(INSTRUCTIONS TO FOLLOW) In the answer, give only the lines from the one containing "Switch to the 端午加班统计" to the end of the listing below, each reproduced word for word.

+-------+

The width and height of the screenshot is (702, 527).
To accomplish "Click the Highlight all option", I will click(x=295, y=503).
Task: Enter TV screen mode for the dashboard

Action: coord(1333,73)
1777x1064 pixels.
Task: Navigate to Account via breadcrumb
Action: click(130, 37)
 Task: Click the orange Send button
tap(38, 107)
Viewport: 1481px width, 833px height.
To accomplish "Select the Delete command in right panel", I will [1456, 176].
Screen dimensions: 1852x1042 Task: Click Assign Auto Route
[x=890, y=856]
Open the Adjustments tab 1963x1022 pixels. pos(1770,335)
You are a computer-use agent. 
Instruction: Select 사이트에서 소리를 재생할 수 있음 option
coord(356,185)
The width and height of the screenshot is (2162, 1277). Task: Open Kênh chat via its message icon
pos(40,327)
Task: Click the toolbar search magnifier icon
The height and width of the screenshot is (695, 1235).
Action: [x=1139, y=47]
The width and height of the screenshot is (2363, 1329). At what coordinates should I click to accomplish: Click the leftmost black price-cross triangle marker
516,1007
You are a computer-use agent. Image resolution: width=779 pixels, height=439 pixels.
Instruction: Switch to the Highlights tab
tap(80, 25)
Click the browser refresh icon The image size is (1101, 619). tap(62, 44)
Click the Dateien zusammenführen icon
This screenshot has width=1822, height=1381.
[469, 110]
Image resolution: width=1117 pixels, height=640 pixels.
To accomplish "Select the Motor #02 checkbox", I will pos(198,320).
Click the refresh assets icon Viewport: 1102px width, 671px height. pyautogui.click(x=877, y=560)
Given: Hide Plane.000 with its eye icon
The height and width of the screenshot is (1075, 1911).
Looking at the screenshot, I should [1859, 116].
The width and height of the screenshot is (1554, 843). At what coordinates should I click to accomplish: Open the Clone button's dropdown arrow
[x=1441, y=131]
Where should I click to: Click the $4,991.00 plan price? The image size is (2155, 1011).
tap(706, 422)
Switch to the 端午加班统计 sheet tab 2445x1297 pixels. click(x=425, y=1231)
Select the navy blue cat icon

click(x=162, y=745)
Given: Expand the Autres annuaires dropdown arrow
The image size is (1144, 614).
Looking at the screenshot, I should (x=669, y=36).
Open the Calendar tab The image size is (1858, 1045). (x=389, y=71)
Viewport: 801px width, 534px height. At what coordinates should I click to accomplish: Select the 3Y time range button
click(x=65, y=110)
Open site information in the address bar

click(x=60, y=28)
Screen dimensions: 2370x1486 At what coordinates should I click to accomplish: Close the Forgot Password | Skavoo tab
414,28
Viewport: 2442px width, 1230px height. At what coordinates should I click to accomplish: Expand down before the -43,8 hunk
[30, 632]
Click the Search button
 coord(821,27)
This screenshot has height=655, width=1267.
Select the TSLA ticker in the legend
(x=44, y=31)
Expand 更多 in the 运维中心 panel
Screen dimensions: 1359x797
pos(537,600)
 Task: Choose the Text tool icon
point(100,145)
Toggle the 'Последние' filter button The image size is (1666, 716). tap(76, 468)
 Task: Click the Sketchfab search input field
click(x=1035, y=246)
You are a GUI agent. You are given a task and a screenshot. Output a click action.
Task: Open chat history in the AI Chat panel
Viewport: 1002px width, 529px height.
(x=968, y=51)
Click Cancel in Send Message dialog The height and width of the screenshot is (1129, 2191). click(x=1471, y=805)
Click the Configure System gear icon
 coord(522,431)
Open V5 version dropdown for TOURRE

+-------+

(SOLUTION TO THIS TASK)
Switch to the 端午加班统计 sheet tab 2445x1297 pixels. click(x=425, y=1231)
Select the navy blue cat icon

click(x=162, y=745)
Given: Expand the Autres annuaires dropdown arrow
The image size is (1144, 614).
Looking at the screenshot, I should (x=669, y=36).
Open the Calendar tab The image size is (1858, 1045). (x=389, y=71)
Viewport: 801px width, 534px height. At what coordinates should I click to accomplish: Select the 3Y time range button
click(x=65, y=110)
Open site information in the address bar

click(x=60, y=28)
Screen dimensions: 2370x1486 At what coordinates should I click to accomplish: Close the Forgot Password | Skavoo tab
414,28
Viewport: 2442px width, 1230px height. At what coordinates should I click to accomplish: Expand down before the -43,8 hunk
[30, 632]
Click the Search button
 coord(821,27)
This screenshot has height=655, width=1267.
Select the TSLA ticker in the legend
(x=44, y=31)
Expand 更多 in the 运维中心 panel
Screen dimensions: 1359x797
pos(537,600)
 Task: Choose the Text tool icon
point(100,145)
Toggle the 'Последние' filter button The image size is (1666, 716). tap(76, 468)
 Task: Click the Sketchfab search input field
click(x=1035, y=246)
You are a GUI agent. You are given a task and a screenshot. Output a click action.
Task: Open chat history in the AI Chat panel
Viewport: 1002px width, 529px height.
(x=968, y=51)
Click Cancel in Send Message dialog The height and width of the screenshot is (1129, 2191). click(x=1471, y=805)
Click the Configure System gear icon
 coord(522,431)
Open V5 version dropdown for TOURRE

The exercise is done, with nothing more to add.